Nathan Myhrvold, the former Microsoft Chief Technology Officer and co-founder of Intellectual Ventures, an invention capital firm with more than $5 billion under management, was criticized by many environmentalists when he suggested in 2009 that limiting carbon emissions is an insufficient strategy for reversing climate change.
"I think that you have to be an incredible optimist, or you have to believe that it's not a severe problem, to think that that's the only solution we should investigate right now," Myhrvold said.
Instead, Myhrvold touted a technology called the StratoShield [PDF], a form of geoengineering that would pump sulfur-bearing aerosols in the stratosphere to decrease the amount of sunlight reaching the earth.
A new study authored by Myhrvold and Ken Caldeira of the Carnegie Institution for Science does not suggest stratospheric shields or other geoengineering solutions to the climate crisis. Nevertheless, the study does continue to paint a gloomy picture of emissions reduction strategies as effective ways of combating climate change, at least in the near term.
"Rapid deployment of low-emission energy systems can do little to diminish the climate impacts in the first half of this century," the authors state.
"Shifting from one energy system to another is hard work and a slow process," Caldeira said. "It takes several decades for the climate system to fully respond to reductions in emissions. If we expect to see substantial benefits in the second half of this century, we had better get started now."
Furthermore, "You have to use the energy system of today to build the new-and-improved energy system of tomorrow, and unfortunately that means creating more emission in the near-term than we would otherwise," Myhrvold added. "So we incur a kind of 'emissions debt' in making the transition to a better system, and it can take decades to pay that off.

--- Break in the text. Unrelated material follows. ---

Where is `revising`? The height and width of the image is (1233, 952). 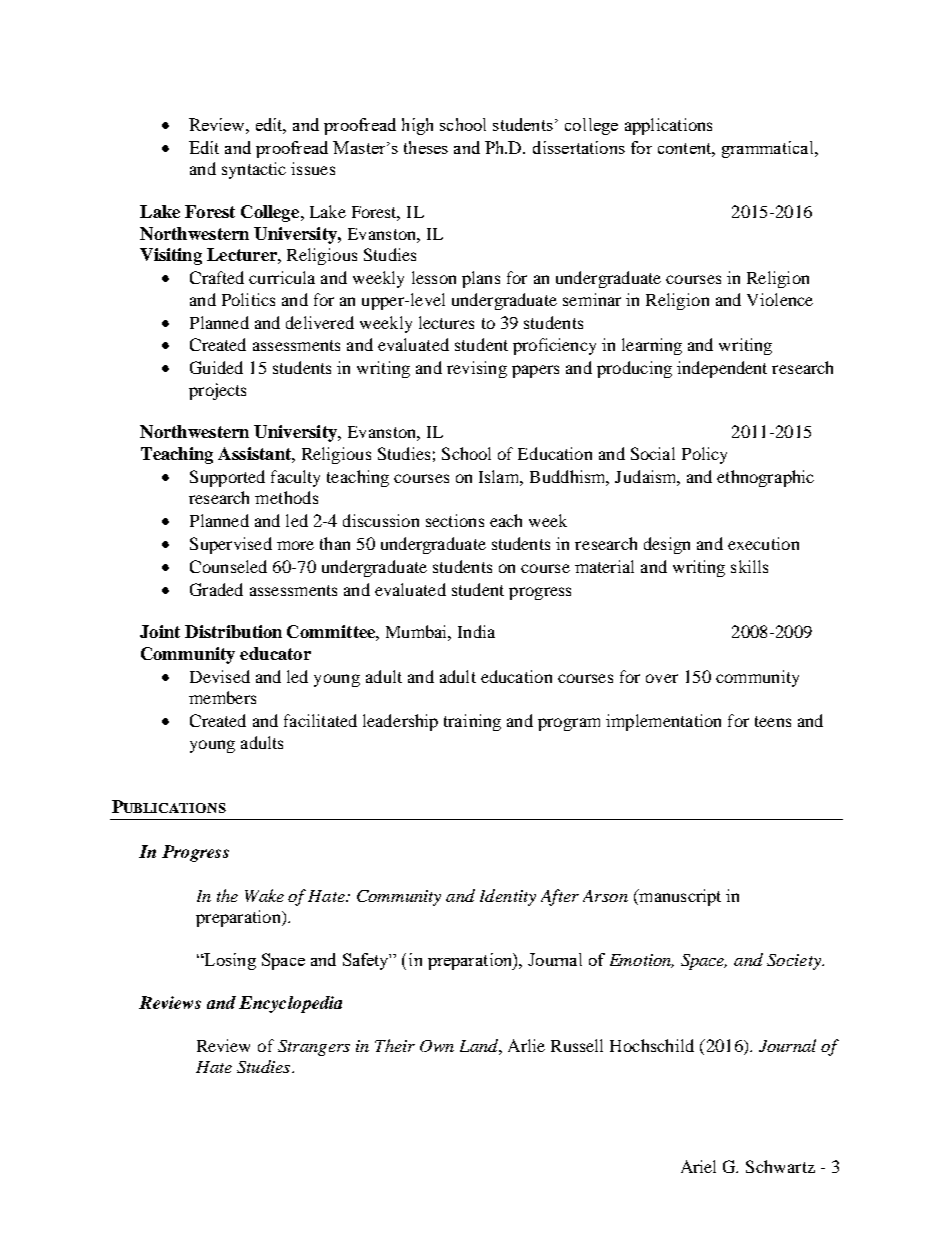 revising is located at coordinates (477, 369).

Meanwhile, the temperature keeps rising."
The study warns that the need for a large-scale transition to clean energy technologies, along with energy efficiency measures, is urgent. "Delaying rollouts of low-carbon-emission energy technologies risks even greater environmental harm in the second half of this century and beyond," it states.
On the other hand, even if every coal-fired power plant in existence were converted to natural gas, it "cannot yield substantial temperature reductions this century." According to the study, such a transition would result in global temperature within a tenth of a degree of the warming that coal-fired plants would produce.
"Rapid deployment of low-emission energy systems can do little to diminish the climate impacts in the first half of this century," the study concludes. "Conservation, wind, solar, nuclear power, and possibly carbon capture and storage appear to be able to achieve substantial climate benefits in the second half of this century; however, natural gas cannot."